Thursday 13 August 2015

Building a Mutation History Tree with STR data

In the previous blog post we explored Genetic Distance and how it can be used to group people together into the same Genetic Family (or Lineage). We also saw how a lot of your relevant non-matches only show up in surname projects because they are outside the FTDNA matching threshold. Lastly, we introduced the concept of the Mutation History Tree (MHT) and how traditional genealogies could be hung on its branches to give a combined tree that uses mutations when named individuals run out.

In this blog post, we will look at how to build a Mutation History Tree using STR data.

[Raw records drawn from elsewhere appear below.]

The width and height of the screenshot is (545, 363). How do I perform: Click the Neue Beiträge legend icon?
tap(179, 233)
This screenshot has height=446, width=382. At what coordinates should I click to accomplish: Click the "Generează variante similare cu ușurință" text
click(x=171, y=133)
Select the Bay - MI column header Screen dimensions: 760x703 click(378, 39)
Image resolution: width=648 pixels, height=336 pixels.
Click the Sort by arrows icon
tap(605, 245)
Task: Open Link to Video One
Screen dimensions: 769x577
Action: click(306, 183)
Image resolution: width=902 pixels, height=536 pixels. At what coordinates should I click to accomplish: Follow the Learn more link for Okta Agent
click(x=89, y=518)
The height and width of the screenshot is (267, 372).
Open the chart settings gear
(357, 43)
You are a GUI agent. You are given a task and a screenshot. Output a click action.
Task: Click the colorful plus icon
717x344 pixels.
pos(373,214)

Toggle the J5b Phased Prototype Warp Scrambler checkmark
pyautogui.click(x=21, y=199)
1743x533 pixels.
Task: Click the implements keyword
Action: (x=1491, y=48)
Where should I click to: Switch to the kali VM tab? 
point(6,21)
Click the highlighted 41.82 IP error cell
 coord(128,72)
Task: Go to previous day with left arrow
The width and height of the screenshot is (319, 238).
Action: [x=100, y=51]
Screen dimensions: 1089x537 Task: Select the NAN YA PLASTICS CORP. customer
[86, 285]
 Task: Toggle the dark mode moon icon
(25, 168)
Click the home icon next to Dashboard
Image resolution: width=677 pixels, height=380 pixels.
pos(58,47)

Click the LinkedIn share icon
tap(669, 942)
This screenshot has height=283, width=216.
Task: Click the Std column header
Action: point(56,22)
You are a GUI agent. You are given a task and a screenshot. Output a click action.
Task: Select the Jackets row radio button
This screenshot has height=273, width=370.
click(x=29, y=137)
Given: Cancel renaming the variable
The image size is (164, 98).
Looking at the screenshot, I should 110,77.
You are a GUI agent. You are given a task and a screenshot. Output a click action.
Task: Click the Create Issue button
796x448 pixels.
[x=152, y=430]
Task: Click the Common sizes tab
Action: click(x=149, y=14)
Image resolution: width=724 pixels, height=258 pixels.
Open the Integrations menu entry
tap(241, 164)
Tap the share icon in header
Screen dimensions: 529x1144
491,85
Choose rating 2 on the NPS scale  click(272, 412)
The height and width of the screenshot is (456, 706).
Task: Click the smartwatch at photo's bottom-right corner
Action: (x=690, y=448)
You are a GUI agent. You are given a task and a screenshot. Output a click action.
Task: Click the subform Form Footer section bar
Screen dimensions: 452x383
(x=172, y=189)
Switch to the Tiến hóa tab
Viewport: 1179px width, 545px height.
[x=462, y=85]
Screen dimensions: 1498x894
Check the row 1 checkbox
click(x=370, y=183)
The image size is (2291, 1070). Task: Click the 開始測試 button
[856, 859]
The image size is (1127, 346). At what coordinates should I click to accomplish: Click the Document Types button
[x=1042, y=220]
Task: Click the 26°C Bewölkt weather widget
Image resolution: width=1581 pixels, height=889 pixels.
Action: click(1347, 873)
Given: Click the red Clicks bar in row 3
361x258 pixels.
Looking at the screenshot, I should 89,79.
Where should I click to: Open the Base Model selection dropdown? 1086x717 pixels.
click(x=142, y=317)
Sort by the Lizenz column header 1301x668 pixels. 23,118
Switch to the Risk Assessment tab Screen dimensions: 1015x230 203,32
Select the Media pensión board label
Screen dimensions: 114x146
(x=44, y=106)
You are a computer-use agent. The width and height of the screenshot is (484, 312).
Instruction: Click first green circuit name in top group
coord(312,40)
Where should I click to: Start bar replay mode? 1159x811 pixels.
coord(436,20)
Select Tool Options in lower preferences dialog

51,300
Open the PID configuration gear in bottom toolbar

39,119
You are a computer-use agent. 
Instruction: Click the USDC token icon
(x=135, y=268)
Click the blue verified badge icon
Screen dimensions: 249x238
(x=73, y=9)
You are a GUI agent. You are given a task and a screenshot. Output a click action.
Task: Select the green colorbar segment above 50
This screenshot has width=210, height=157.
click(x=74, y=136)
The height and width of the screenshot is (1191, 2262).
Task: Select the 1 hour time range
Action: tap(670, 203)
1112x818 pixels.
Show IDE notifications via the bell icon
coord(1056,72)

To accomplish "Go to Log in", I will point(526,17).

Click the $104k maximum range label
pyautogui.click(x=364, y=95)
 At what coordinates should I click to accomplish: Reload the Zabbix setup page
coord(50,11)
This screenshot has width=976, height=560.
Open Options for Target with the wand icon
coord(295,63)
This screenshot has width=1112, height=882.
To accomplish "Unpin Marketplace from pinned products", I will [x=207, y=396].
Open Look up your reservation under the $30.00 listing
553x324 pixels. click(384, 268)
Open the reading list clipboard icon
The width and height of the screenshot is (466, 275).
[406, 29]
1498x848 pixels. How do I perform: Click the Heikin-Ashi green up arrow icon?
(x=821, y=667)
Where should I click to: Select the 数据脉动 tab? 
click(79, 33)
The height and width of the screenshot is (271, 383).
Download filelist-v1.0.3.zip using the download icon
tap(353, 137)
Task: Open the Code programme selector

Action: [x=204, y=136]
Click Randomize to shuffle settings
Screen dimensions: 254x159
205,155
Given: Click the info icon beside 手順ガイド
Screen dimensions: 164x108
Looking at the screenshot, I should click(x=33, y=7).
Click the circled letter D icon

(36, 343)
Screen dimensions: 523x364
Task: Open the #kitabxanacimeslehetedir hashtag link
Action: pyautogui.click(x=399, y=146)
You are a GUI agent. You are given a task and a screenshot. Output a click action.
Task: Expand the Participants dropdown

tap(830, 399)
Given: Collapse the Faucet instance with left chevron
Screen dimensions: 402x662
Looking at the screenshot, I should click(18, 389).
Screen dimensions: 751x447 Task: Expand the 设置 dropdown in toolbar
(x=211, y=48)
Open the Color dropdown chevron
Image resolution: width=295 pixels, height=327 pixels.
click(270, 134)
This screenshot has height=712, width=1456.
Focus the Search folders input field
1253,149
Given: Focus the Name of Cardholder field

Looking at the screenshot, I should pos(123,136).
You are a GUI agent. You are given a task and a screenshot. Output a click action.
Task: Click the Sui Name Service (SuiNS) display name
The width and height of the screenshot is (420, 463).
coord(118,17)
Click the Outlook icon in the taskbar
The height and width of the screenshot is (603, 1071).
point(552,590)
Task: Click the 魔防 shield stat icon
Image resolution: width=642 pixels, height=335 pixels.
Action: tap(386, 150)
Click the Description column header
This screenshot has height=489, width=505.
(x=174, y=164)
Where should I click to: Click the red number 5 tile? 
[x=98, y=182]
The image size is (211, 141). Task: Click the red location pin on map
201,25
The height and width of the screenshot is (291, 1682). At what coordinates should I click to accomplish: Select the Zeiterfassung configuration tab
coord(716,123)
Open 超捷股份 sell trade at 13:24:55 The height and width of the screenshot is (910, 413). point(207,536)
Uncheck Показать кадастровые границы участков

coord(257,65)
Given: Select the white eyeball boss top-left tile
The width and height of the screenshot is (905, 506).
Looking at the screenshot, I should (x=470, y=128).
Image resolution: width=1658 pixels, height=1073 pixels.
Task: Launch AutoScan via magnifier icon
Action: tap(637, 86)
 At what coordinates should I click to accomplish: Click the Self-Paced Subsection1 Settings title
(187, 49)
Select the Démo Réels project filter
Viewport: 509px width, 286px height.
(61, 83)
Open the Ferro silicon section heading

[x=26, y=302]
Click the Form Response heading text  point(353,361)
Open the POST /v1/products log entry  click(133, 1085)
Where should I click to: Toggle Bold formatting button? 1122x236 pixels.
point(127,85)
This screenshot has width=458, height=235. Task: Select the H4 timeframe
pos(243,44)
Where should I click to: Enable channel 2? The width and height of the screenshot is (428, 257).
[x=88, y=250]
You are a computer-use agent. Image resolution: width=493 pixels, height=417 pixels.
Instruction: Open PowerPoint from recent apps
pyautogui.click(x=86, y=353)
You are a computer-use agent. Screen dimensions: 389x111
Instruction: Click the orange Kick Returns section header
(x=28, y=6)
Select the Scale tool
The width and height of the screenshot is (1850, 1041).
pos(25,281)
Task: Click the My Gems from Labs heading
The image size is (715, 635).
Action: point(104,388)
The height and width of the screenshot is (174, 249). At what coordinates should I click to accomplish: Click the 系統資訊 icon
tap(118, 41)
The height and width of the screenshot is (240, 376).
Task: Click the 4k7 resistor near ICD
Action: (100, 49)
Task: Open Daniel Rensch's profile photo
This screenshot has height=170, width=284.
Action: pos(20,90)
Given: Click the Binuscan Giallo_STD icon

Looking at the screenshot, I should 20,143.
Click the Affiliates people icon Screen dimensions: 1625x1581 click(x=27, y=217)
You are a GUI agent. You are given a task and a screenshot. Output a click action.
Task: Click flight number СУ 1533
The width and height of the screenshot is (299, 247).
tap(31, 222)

Building a simple Mutation History Tree

A huge thank you is due to project member Lisa Little who generated a lot of the data discussed below, and to Nigel McCarthy (Admin of the Munster Irish Project) who has offered invaluable advice.

It is clear from the Results Page of the Gleason DNA Project that each Lineage has a distinctive coloured pattern by virtue of the values for its STR markers. This distinctive coloured pattern reflects the unique marker values for each Lineage, and distinguishes one Lineage from another. The Modal Haplotype for each Lineage represents the "signature tune" for that particular Lineage.

The distinctive coloured patterns of Lineages I, II & III
(from the Results Page on the World Families.Net site)

Furthermore, within each Lineage, there are subtle differences among members. In other words, most people are not an exact match to the Modal Haplotype - everyone in the group sings the "signature tune" just ever so slightly differently. They're all in the same choir, but some hit a bum note! These differences between project members in their STR marker values allow us to construct a diagram that suggests how the various project members might be related to each other.

So, for example, if we take the first 12 markers in Lineage II we could construct a Mutation History Tree (MHT) that separates out the members of the group into different branches. Reading from left to right across the tree in the diagram below, the first 4 members (G22, G05, G57, and G64 in the diagram below) all match the Modal Haplotype at 12 markers (Branch 1). The fifth member (G42) has a single mutation (in red) at marker 385b which has mutated from the modal value of 14 to a new value of 15 (Branch 2). This may have happened in the previous generation or many many generations ago. The 6th member (G21) apparently has 2 mutations* from the modal (on markers 389i1 and 389i2), and the remaining members all have a mutation at marker 390 with 3 of them having an additional mutation on marker 392 (Branch 5).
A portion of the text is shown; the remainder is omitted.